When new things are created, a strange thing happens: You might start with an idea or a problem but you don't know all that much about it. As you and maybe someone else proceed on this path, however, things are starting to make sense – emergence.
The first reason I am addressing this presumably obvious thing is that it is usually not obvious in the beginning. I am generally a pessimistic person when it comes to new challenges and I never (truthfully) wrote "I like to work on hard problems" in a job application. And I think that the majority of people accept to work on hard problems because of a higher cause than just for the sake of it. But that means the problem is still hard.
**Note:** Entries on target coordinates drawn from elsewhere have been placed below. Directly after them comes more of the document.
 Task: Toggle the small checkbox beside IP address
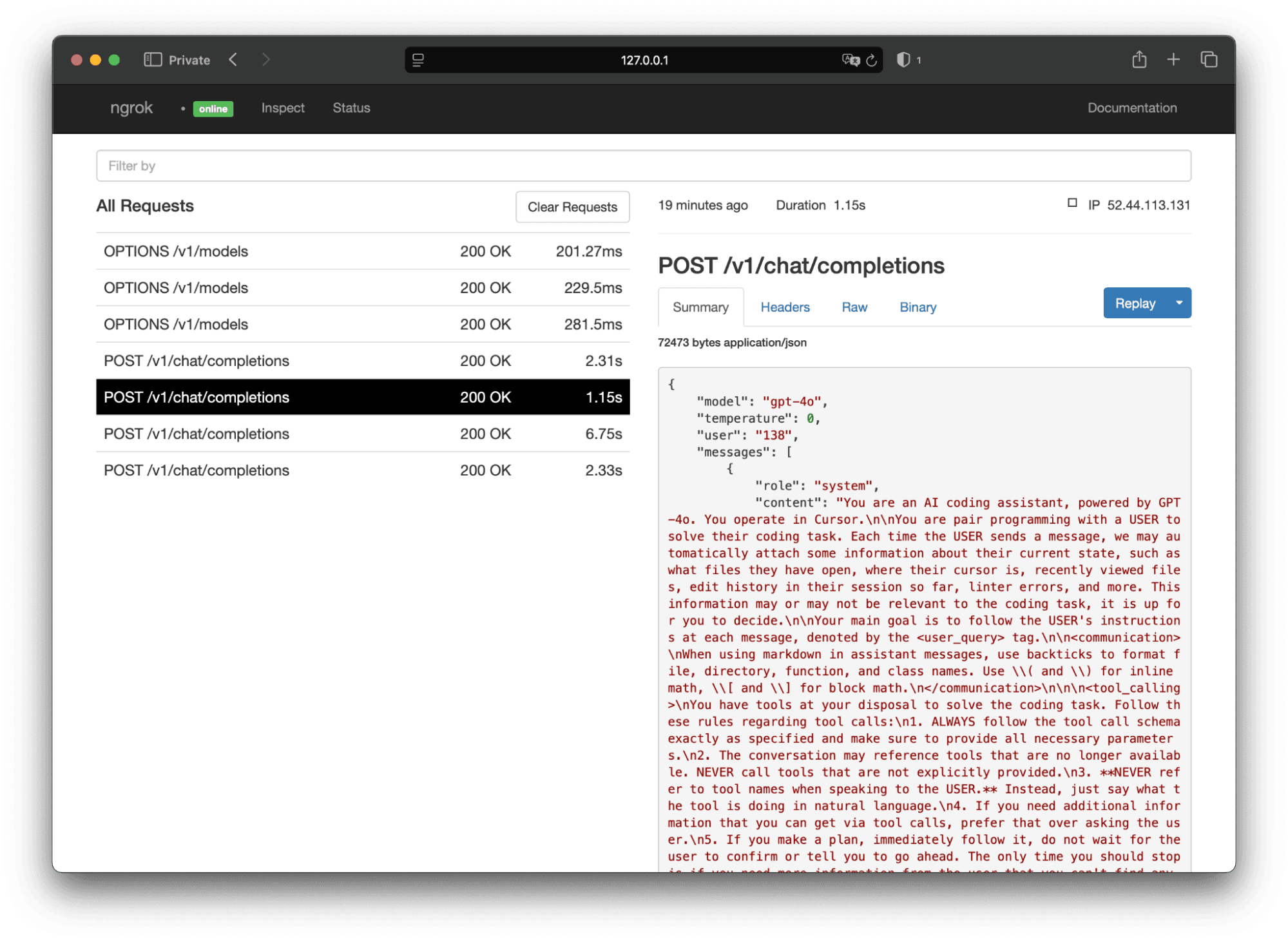pos(1072,203)
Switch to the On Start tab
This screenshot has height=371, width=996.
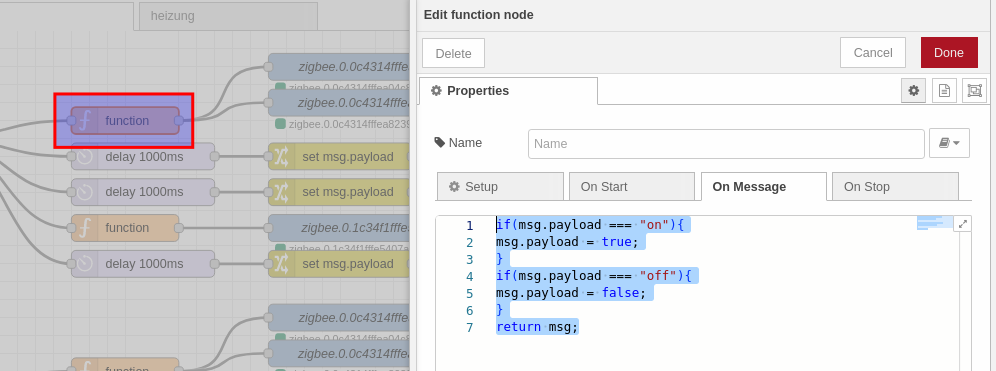631,187
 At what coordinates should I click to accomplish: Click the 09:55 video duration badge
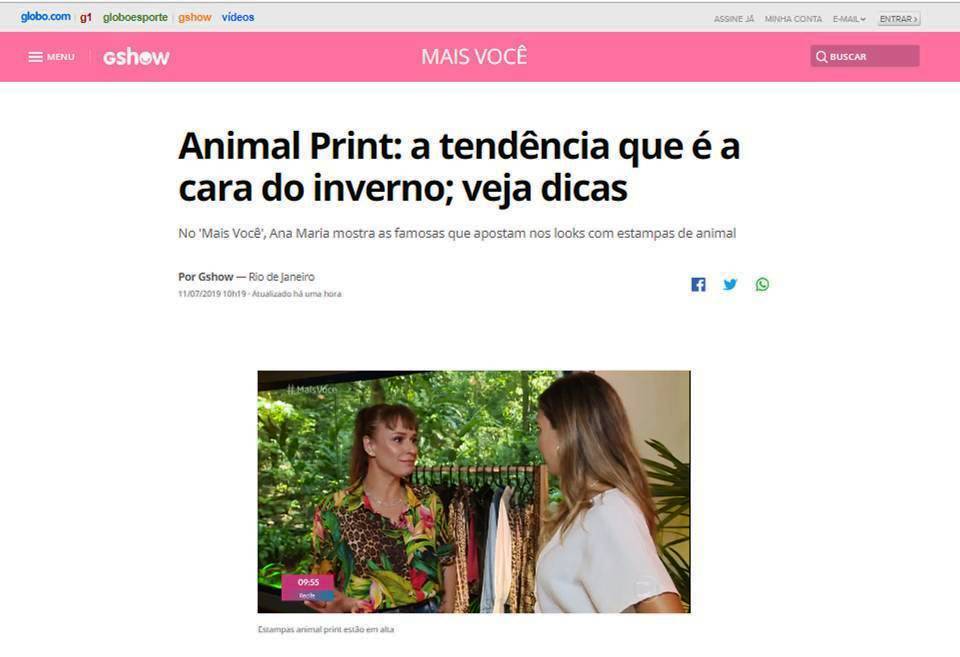point(308,587)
The second reason is that while you are in the state of not knowing, it doesn't feel particularly pleasant because of the very fact that you don't know so many things. A typical theme when starting a new business: More problems than solutions, those "huge competitors" (that often turn out to be much more caught up in their own thing), questions from others that you don't know how to answer, no customers, plot holes.
Emergence is the process that takes place while you are focusing mental or physical energy on something. It can be accelerated through talking to other people, whether they are friends, peers, investors, co-founders, mentors, or just any person that might have a valuable view of what you are doing.
What I like about this process is that, eventually, there comes a point where it clicks. When I started DJing, there was a point where I knew that I was good at mixing tracks. I could hear it and saw it in my friends' faces. When I later moved to vinyl, it took a while again until that state re-emerged.
I experienced the same in the last company I worked at and again a few days ago when I finally got a full picture of the new company we are currently building.
Here's a bit of reality though: Emergence doesn't mean that things automatically work in a "good" direction by whichever measure you apply. It is very well possible to work on a particular problem for a long time, only to find out that you overlooked something important or ran on false assumptions.
A Heureka moment is a wild experience that makes everything that happened before seem like a shadow version of the actual thought. From there on, the only questions are about how to get the message out, how to turn it into reality, and not mess things up too badly along the way. But those problems are a lot less hard than not knowing the direction in the first place.